If you’ve ever been fooled by a fake news story on Facebook, you’ll like the feature the social network is testing. Mashable has confirmed that Facebook is testing a “satire” notation on stories that show up in your news feed. Facebook says they’re had requests for such a notation because people sometimes have a hard time figuring out which headlines are real and which are fake.
There are times when it’s tricky to figure out, especially at a glance. That’s kind of the point. Sites such as The Onion and The Daily Currant are at their best when the headline sounds like it could have come from the pages of the New York Times. So, I get it. . . but I’m not giving everyone a pass.
Remember all those people who freaked out because they thought Steven Spielberg had killed a real dinosaur for Jurassic Park?
So now we have to label ads, label satire – next we should label airbrushed photos of actresses so people understand that they don’t really look like that.
Meanwhile, over at Twitter headquarters, they’re conducting a few tests of their own.
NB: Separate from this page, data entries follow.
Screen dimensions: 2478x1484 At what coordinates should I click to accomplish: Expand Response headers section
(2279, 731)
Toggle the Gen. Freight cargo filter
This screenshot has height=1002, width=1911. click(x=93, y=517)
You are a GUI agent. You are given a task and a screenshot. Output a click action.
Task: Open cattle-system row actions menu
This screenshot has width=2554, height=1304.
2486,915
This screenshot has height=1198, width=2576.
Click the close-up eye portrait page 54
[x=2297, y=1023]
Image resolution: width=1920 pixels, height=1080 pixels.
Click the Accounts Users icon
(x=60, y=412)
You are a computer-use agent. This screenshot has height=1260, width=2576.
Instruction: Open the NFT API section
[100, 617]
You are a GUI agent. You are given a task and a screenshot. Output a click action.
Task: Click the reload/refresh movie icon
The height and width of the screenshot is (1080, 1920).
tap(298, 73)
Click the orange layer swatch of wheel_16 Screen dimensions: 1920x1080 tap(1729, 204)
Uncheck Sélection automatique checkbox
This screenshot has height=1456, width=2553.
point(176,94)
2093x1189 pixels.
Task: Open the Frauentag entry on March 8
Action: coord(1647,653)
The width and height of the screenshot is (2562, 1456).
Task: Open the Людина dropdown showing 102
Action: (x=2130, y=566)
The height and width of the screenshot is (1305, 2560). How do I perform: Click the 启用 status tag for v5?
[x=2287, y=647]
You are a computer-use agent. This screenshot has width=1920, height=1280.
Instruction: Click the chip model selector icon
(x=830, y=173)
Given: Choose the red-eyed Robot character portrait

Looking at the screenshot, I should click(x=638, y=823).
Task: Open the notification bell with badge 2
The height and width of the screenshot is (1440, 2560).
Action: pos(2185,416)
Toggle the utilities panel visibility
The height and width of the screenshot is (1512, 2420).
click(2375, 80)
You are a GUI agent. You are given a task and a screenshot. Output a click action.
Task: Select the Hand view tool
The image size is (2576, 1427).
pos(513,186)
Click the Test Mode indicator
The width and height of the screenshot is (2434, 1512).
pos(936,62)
The Next Web has evidence of Timeline tinkering - namely the addition of Tweets that were favorited by people you follow. It’s completely counterintuitive. Twitter has a system for sharing a tweet with others, it’s called a reTweet. If you want other people to see something, you reTweet it. If you want to save a Tweet because you want to respond later, because it makes you smile or because you want to reference it in an article you’re writing, you favorite it. That action marks the Tweet and makes it easy to retrieve. A favorite is not something you intended to share with the world and here’s Twitter sharing it anyway.
If this is going to be the norm, then why bother having RT’s and Favorites as separate choices?
Here’s the bigger issue: if Twitter is manipulating what shows up in the timeline they’re no better than Facebook! That’s the one thing I’ve always loved about Twitter – they don’t mess with my feed. When someone I follow posts, it shows up in real time. There are no fancy algorithms deciding which Tweet is more important than another. But now that I see this test, I have to wonder if it’s not a sign of things to come.
Bottom line has always been and still is this. . . if a person isn’t smart enough to read, understand and filter the content that comes from their tribe, that’s their own, personal problem. I (and most of the people I know) don’t need a social network to explain or prioritize the content that rolls in on a daily basis. Really, we’ve got it covered.